The downloaded app, which still claims to be RealPlayer, does not allow users to view adult movies in HD. Instead it registers several broadcast receivers triggered by the completion of the device’s boot sequence, adds or removes packages and SMS receipts, and invokes background services that communicates with its control server via HTTP, as seen in typical SMS Trojans on Android.

The app contains the following features:

  • Sends SMS messages to a phone number with a text message, both specified in the command from the server.
  • Updates the app by downloading the new app package, based on the device’s IMEI and the app package version.
  • Discards SMS message received from a predefined set of phone numbers.
  • Disables and enables these activities, based on server requests.

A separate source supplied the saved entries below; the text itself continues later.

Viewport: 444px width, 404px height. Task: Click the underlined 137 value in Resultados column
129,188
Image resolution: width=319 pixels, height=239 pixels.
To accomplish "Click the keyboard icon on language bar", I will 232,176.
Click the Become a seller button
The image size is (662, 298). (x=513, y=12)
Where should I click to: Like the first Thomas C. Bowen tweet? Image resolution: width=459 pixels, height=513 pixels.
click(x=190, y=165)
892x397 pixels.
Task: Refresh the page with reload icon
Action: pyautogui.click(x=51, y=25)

The app does nothing special as a DeviceAdmin for now because the current implementation is empty. So it just makes users take extra steps to disable it when uninstalling. However, the Trojan could be updated to a more malicious version at the server’s request.

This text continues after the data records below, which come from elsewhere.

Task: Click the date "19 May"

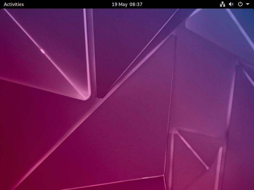Action: point(119,4)
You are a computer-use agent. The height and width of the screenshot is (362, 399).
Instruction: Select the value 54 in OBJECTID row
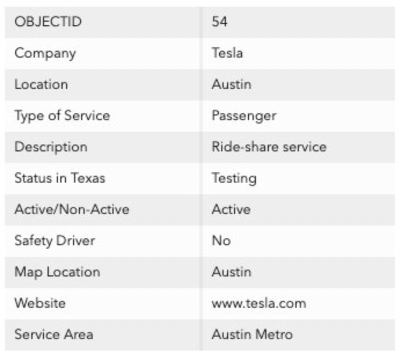[220, 23]
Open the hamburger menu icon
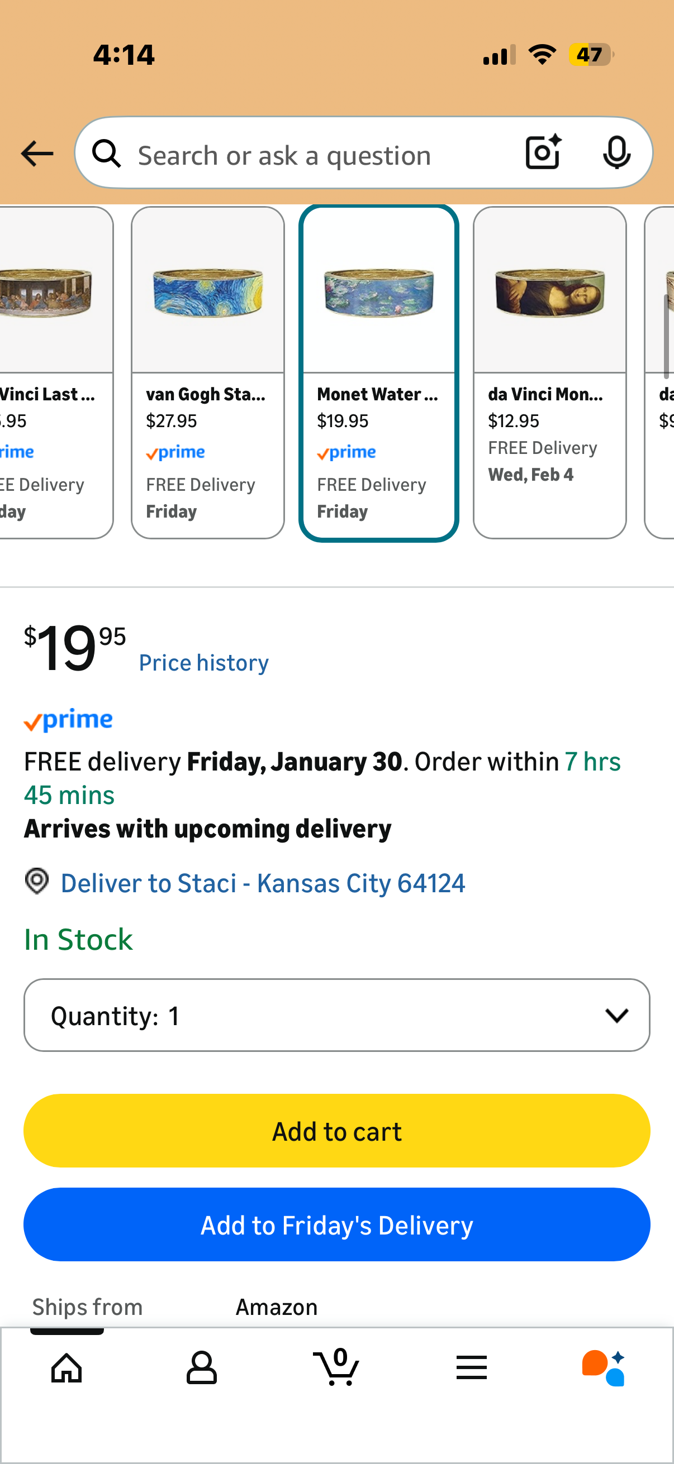 click(471, 1367)
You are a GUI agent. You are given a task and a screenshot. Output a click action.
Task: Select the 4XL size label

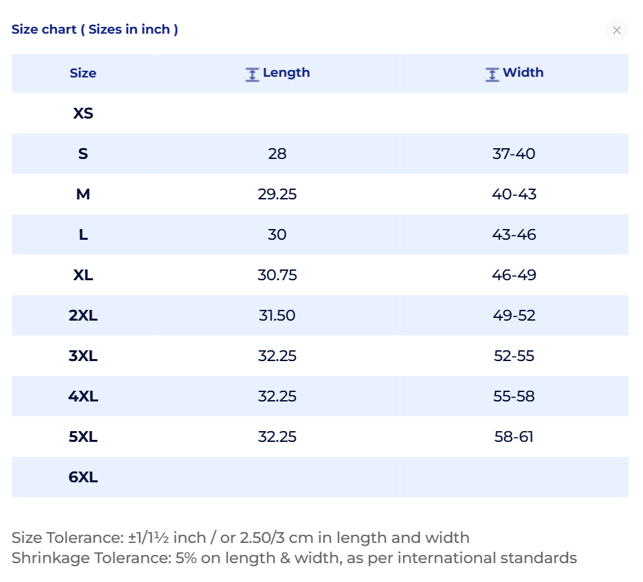pos(83,396)
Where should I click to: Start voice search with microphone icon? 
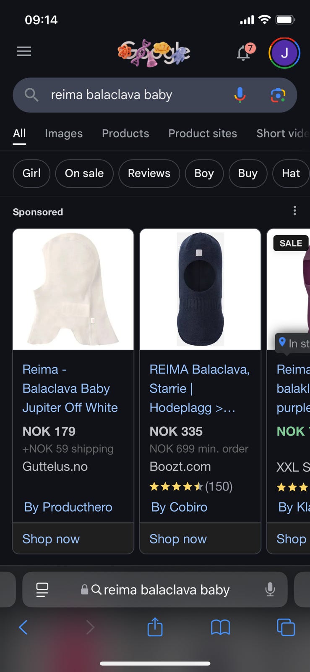tap(240, 95)
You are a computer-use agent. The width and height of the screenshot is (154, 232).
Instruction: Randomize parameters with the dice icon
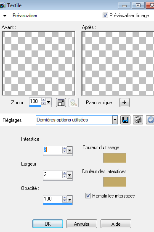(x=138, y=120)
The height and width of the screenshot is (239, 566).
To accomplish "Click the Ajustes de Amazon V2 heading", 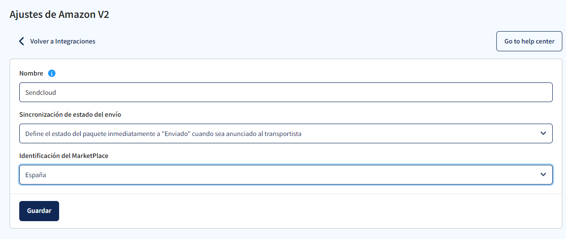I will pos(59,14).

Installing this malware and others distributed from outside Google Play can be easily blocked if users disable the “installation of apps from unknown sources” option in the device settings. Users need to be very careful about installing apps, especially when they request more permissions than their expected features warrant.

We should be wary of social engineering techniques to drop malware, even the process is initiated by apps on Google Play.

McAfee Mobile Security detects these malicious apps as Android/PhimSms.A and Android/PhimSmsDropper.A.